Phase 1 metabolism involves chemical reactions such as oxidation (most common), reduction and hydrolysis. There are three possible results of phase 1 metabolism. The drug becomes completely inactive. One or more of the metabolites are pharmacologically active, but less so than the original drug.
What is the difference between Phase I and II metabolism?
Phase I reactions of drug metabolism involve oxidation, reduction, or hydrolysis of the parent drug, resulting in its conversion to a more polar molecule. Phase II reactions involve conjugation by coupling the drug or its metabolites to another molecule, such as glucuronidation, acylation, sulfate, or glicine.
What are the 2 phases of drug metabolism?
Drug metabolism reactions comprise of two phases: Phase I (functionalization) reactions such as oxidation, hydrolysis; and Phase II (conjugation) reactions such as glucuronidation, sulphate conjugation.
What are 2 phases of metabolism?
Metabolism is often divided into two phases of biochemical reaction – phase 1 and phase 2.
Where does Phase 1 and 2 metabolism occur?
The liver is the primary site for metabolism. Liver contains the necessary enzymes for metabolism of drugs and other xenobiotics. These enzymes induce two metabolism pathways: Phase I (functionalization reactions) and Phase II (biosynthetic reactions) metabolism.
What are the three phases of metabolism?
The metabolism of xenobiotics is often divided into three phases:- modification, conjugation, and excretion.
How does polarity affect metabolism?
Metabolism is the enzymatic conversion of one chemical compound into another. Overall, metabolic processes will convert the drug into a more water-soluble compound by increasing its polarity. This is an essential step before the drug can be excreted in the body fluids such as urine or bile.
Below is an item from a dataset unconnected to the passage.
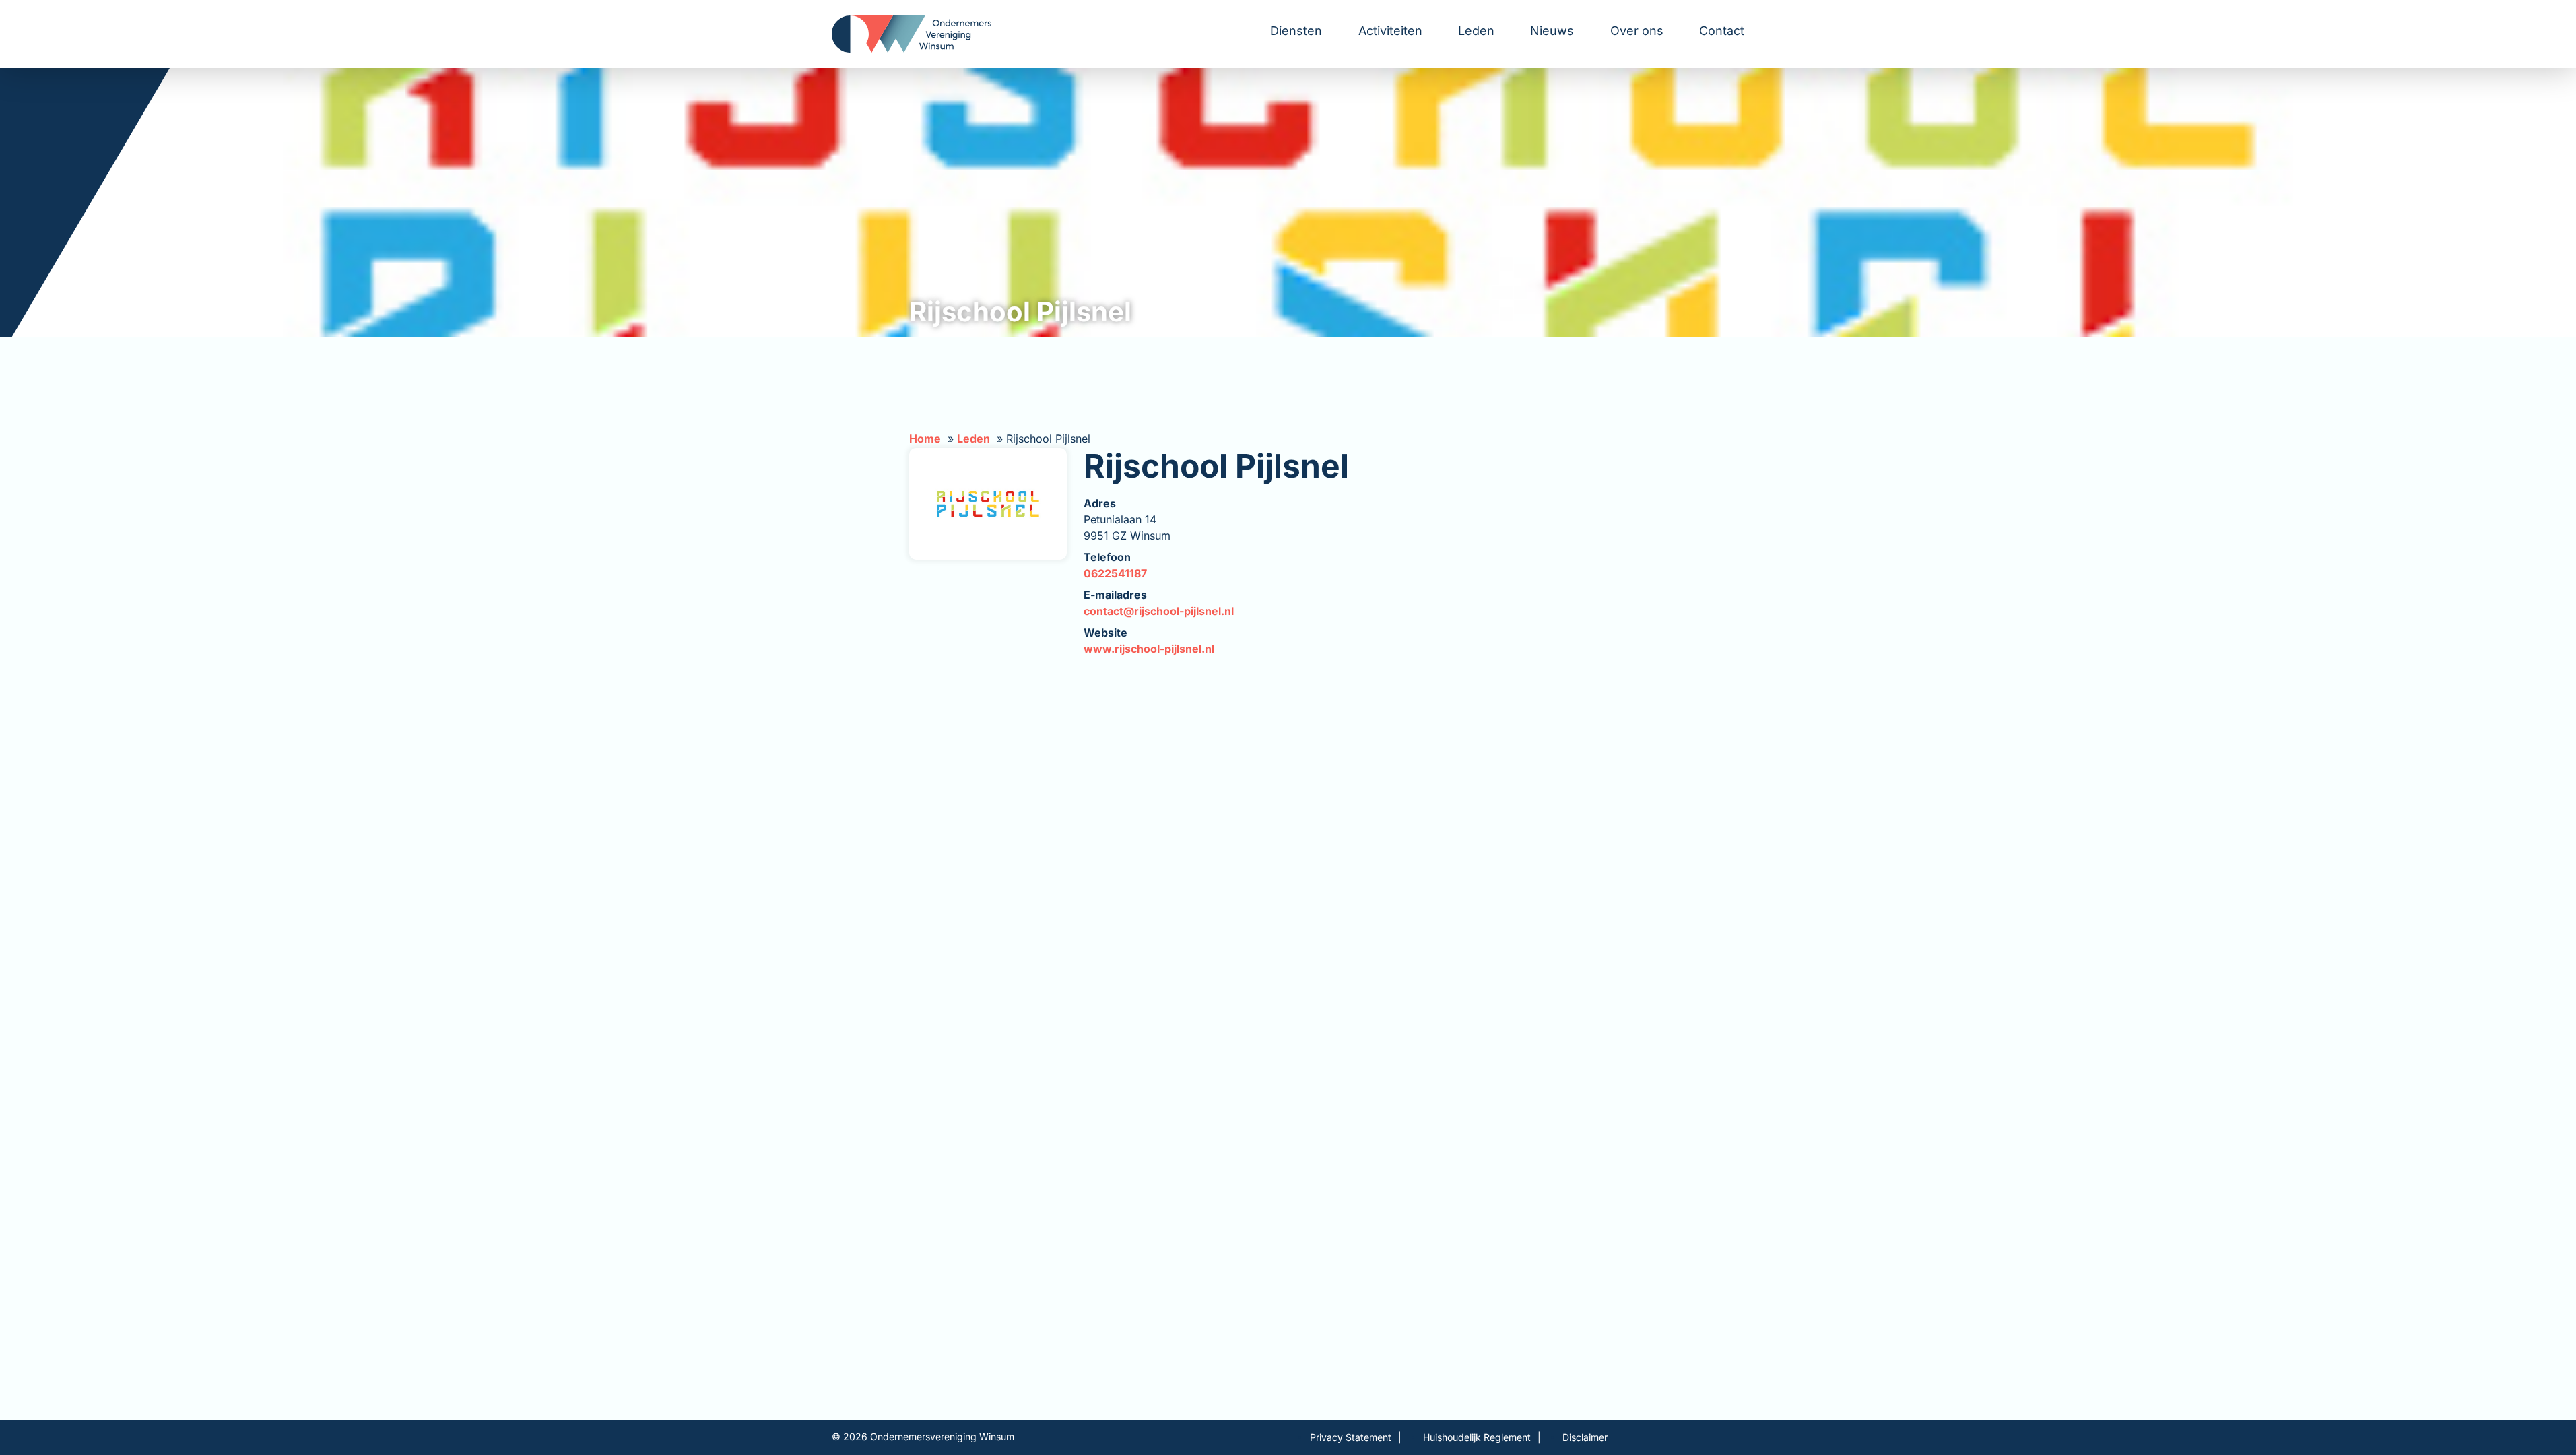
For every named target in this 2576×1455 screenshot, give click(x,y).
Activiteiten (1390, 31)
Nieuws (1552, 31)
What is second pass metabolism?
After a drug is swallowed, it is absorbed by the digestive system and enters the hepatic portal system. However, significant hepatic extraction still occurs because of second pass metabolism, whereby a fraction of venous blood travels through the hepatic portal vein and hepatocytes.
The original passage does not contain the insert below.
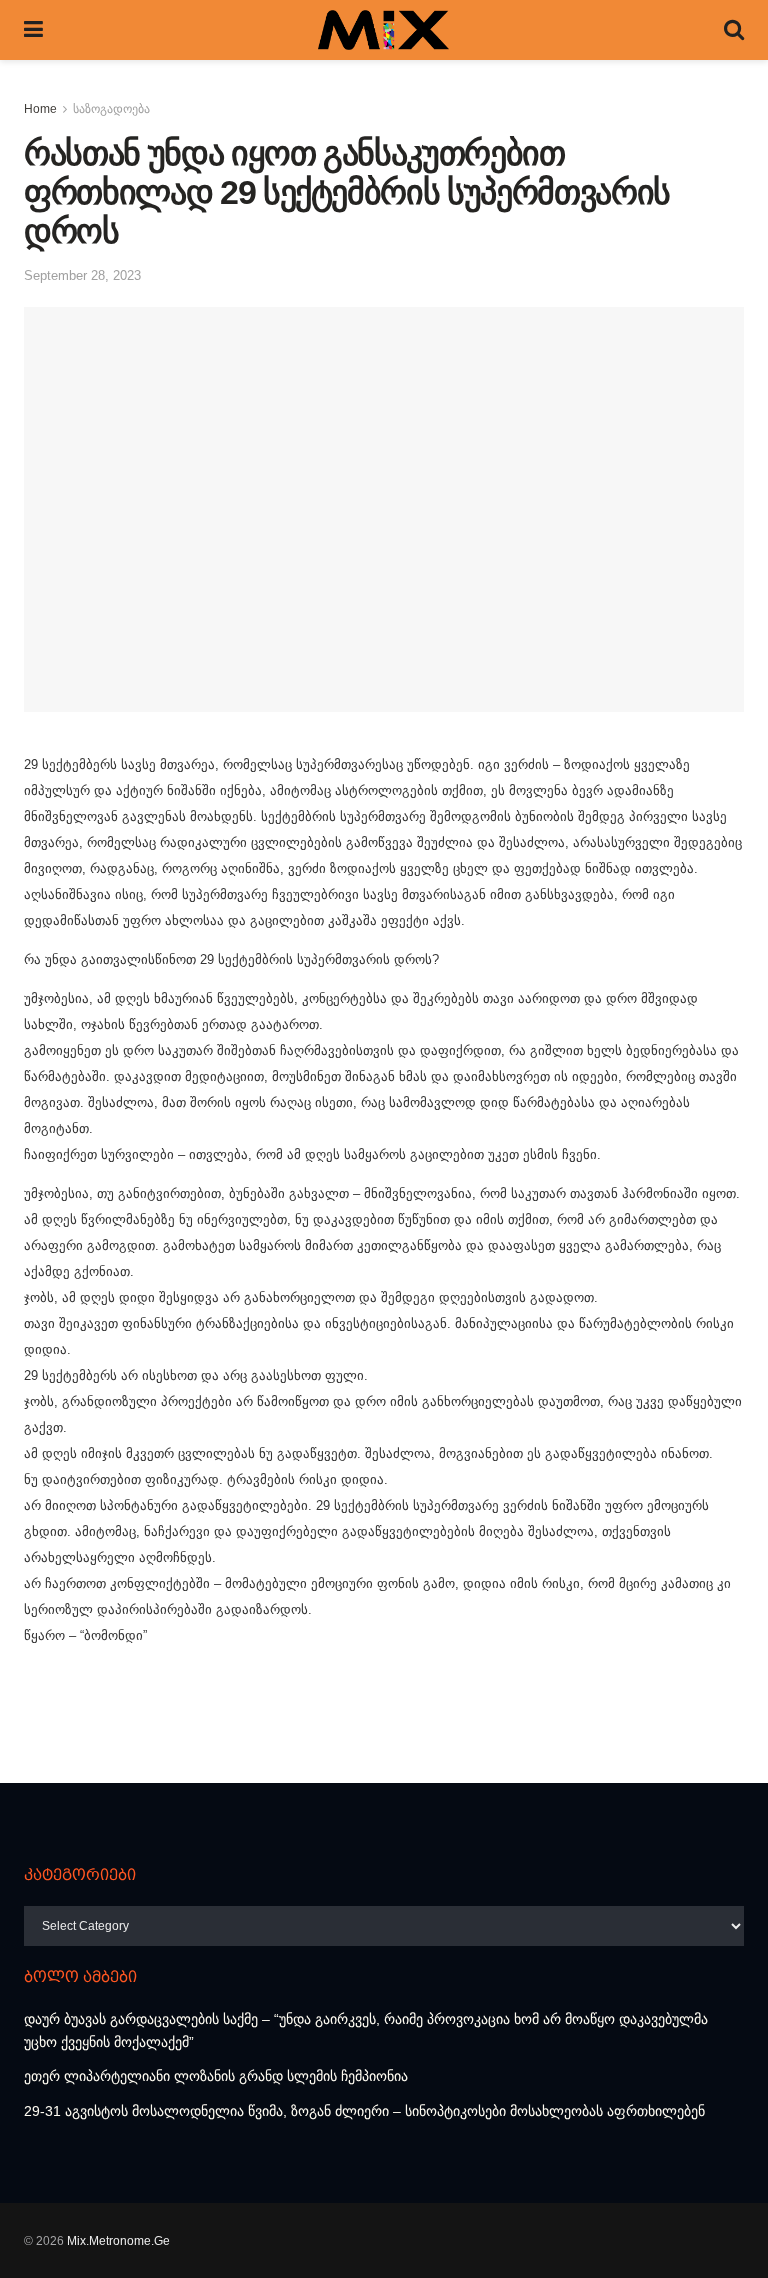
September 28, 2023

How do you know if you are a poor metabolizer?
Poor metabolizer: Patients who are poor metabolizers experience a very slow breakdown of medications, making side effects more pronounced. That means standard doses of certain medications may not work as intended.
Which three genetic variations in enzymes are most often linked to differences in drug metabolism?
Among them, CYP2C9*2 (R144C) and CYP2C9*3 (I359L) are the most common variants associated with highly-reduced CYP2C9 enzymatic activities in comparison with the wild-type allele (CYP2C9*1) .
How does CYP2C19 affect metabolism?
Most often, changes in the CYP2C19 gene lead to impaired metabolism of these drugs, which reduces their effectiveness. One change in the CYP2C19 gene (known as CYP2C19*17) increases the enzyme’s ability to metabolize drugs.
What factors affect metabolism of a drug?
Individual drug metabolism rates are influenced by genetic factors, coexisting disorders (particularly chronic liver disorders and advanced heart failure), and drug interactions (especially those involving induction or inhibition of metabolism). For many drugs, metabolism occurs in 2 phases.
Why dont drugs affect me as much as others?
Individuals who do not respond to medications as expected may have genetic differences that change the amount of enzymes available to break down a medication or may cause the enzymes not to work. These genetic differences may have an effect on how someone responds to a medication.
How long after eating is your stomach considered empty?
The F.D.A. defines an empty stomach as “one hour before eating, or two hours after eating.” The F.D.A.’s two-hour rule is just a rule of thumb; the stomach will probably not be completely empty. The specific definition of an empty stomach varies from drug to drug.